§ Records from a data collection
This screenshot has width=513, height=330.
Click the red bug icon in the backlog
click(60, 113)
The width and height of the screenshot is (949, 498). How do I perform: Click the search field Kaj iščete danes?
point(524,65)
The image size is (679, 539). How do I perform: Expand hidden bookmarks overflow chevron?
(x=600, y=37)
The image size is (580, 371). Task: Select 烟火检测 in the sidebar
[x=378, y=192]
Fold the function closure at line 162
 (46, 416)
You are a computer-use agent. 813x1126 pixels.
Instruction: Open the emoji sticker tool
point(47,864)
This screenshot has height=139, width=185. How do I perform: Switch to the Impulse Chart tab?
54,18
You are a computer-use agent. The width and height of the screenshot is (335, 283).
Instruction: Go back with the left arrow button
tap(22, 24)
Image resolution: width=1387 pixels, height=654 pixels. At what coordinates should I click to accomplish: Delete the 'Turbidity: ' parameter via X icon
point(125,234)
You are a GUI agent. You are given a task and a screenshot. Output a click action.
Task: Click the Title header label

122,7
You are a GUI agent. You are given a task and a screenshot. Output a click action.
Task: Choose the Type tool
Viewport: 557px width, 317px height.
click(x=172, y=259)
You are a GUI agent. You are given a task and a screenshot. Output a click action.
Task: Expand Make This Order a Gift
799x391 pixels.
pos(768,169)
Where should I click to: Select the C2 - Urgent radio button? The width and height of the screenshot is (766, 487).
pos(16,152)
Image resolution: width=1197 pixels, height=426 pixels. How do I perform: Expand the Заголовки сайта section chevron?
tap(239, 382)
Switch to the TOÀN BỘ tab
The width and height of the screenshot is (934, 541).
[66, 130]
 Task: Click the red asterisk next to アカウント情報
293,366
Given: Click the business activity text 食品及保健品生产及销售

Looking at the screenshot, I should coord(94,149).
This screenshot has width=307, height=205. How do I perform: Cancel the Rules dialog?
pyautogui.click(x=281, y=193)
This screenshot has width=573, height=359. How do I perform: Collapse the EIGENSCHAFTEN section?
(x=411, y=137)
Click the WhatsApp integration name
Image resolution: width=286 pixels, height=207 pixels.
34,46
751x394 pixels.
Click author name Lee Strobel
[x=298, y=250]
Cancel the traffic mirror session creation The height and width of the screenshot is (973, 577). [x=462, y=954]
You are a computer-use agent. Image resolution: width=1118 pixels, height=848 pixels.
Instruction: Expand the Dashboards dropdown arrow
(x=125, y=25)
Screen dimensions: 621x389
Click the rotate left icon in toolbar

§ DIRECTIONS FOR THIS TASK
Retype the records above in full, exactly as they appear.

§ ANSWER BOX
This screenshot has width=513, height=330.
Click the red bug icon in the backlog
click(60, 113)
The width and height of the screenshot is (949, 498). How do I perform: Click the search field Kaj iščete danes?
point(524,65)
The image size is (679, 539). How do I perform: Expand hidden bookmarks overflow chevron?
(x=600, y=37)
The image size is (580, 371). Task: Select 烟火检测 in the sidebar
[x=378, y=192]
Fold the function closure at line 162
 (46, 416)
You are a computer-use agent. 813x1126 pixels.
Instruction: Open the emoji sticker tool
point(47,864)
This screenshot has height=139, width=185. How do I perform: Switch to the Impulse Chart tab?
54,18
You are a computer-use agent. The width and height of the screenshot is (335, 283).
Instruction: Go back with the left arrow button
tap(22, 24)
Image resolution: width=1387 pixels, height=654 pixels. At what coordinates should I click to accomplish: Delete the 'Turbidity: ' parameter via X icon
point(125,234)
You are a GUI agent. You are given a task and a screenshot. Output a click action.
Task: Click the Title header label

122,7
You are a GUI agent. You are given a task and a screenshot. Output a click action.
Task: Choose the Type tool
Viewport: 557px width, 317px height.
click(x=172, y=259)
You are a GUI agent. You are given a task and a screenshot. Output a click action.
Task: Expand Make This Order a Gift
799x391 pixels.
pos(768,169)
Where should I click to: Select the C2 - Urgent radio button? The width and height of the screenshot is (766, 487).
pos(16,152)
Image resolution: width=1197 pixels, height=426 pixels. How do I perform: Expand the Заголовки сайта section chevron?
tap(239, 382)
Switch to the TOÀN BỘ tab
The width and height of the screenshot is (934, 541).
[66, 130]
 Task: Click the red asterisk next to アカウント情報
293,366
Given: Click the business activity text 食品及保健品生产及销售

Looking at the screenshot, I should coord(94,149).
This screenshot has width=307, height=205. How do I perform: Cancel the Rules dialog?
pyautogui.click(x=281, y=193)
This screenshot has width=573, height=359. How do I perform: Collapse the EIGENSCHAFTEN section?
(x=411, y=137)
Click the WhatsApp integration name
Image resolution: width=286 pixels, height=207 pixels.
34,46
751x394 pixels.
Click author name Lee Strobel
[x=298, y=250]
Cancel the traffic mirror session creation The height and width of the screenshot is (973, 577). [x=462, y=954]
You are a computer-use agent. Image resolution: width=1118 pixels, height=848 pixels.
Instruction: Expand the Dashboards dropdown arrow
(x=125, y=25)
Screen dimensions: 621x389
Click the rotate left icon in toolbar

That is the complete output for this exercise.